───── Extrait du texte ─────

Etats-Unis

«Pour la liberté de la presse, il faut abandonner les charges contre Assange»

Rashida Tlaib. (Photo wikipedia)

Rashida Tlaib, membre démocrate du Congrès, récolte des signatures au sein du Congrès américain, pour éviter un dangereux précédent

(2 mai 2023) upg. Le journaliste Julian Assange croupit depuis trois ans dans la prison britannique de haute sécurité de Belmarsh. Il doit y attendre une décision sur son extradition vers les Etats-Unis. On n’est pas forcé de sympathiser avec Assange, on peut même avoir des sentiments plutôt négatifs à son égard. Mais il s'agit de ce qu'il a réellement fait. Et cela ne diffère en rien des actes des journaux comme le «New York Times» ou le «Washington Post». C'est ce qu'affirme la députée démocrate à la Chambre des représentants américaine, Rashida Tlaib. Une lettre pour laquelle elle collecte des signatures au Congrès et qu'elle souhaite remettre au procureur général américain Merrick Garland a récemment été rendue publique par «The Intercept».1 Nous documentons ce texte ci-après, sous une forme légèrement abrégée.

* * *

Monsieur le procureur général Merrick Garland,

Nous vous écrivons aujourd'hui pour vous demander de faire respecter les protections du Premier amendement relatives à la liberté de la presse en abandonnant les poursuites pénales contre l'éditeur australien Julian Assange et en retirant la demande d'extradition américaine. Celle-ci est actuellement en cours auprès du gouvernement britannique.

───── Entrées des données ─────

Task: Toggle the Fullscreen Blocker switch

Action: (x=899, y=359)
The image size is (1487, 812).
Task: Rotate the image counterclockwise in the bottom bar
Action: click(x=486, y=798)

─────

Reprenez le passage du texte sur Assange en commençant par «(2 mai 2023)» et en terminant par «forme légèrement abrégée.», et changez-y «croupit» en «est enfermé», s'il vous plaît.

(2 mai 2023) upg. Le journaliste Julian Assange est enfermé depuis trois ans dans la prison britannique de haute sécurité de Belmarsh. Il doit y attendre une décision sur son extradition vers les Etats-Unis. On n’est pas forcé de sympathiser avec Assange, on peut même avoir des sentiments plutôt négatifs à son égard. Mais il s'agit de ce qu'il a réellement fait. Et cela ne diffère en rien des actes des journaux comme le «New York Times» ou le «Washington Post». C'est ce qu'affirme la députée démocrate à la Chambre des représentants américaine, Rashida Tlaib. Une lettre pour laquelle elle collecte des signatures au Congrès et qu'elle souhaite remettre au procureur général américain Merrick Garland a récemment été rendue publique par «The Intercept».1 Nous documentons ce texte ci-après, sous une forme légèrement abrégée.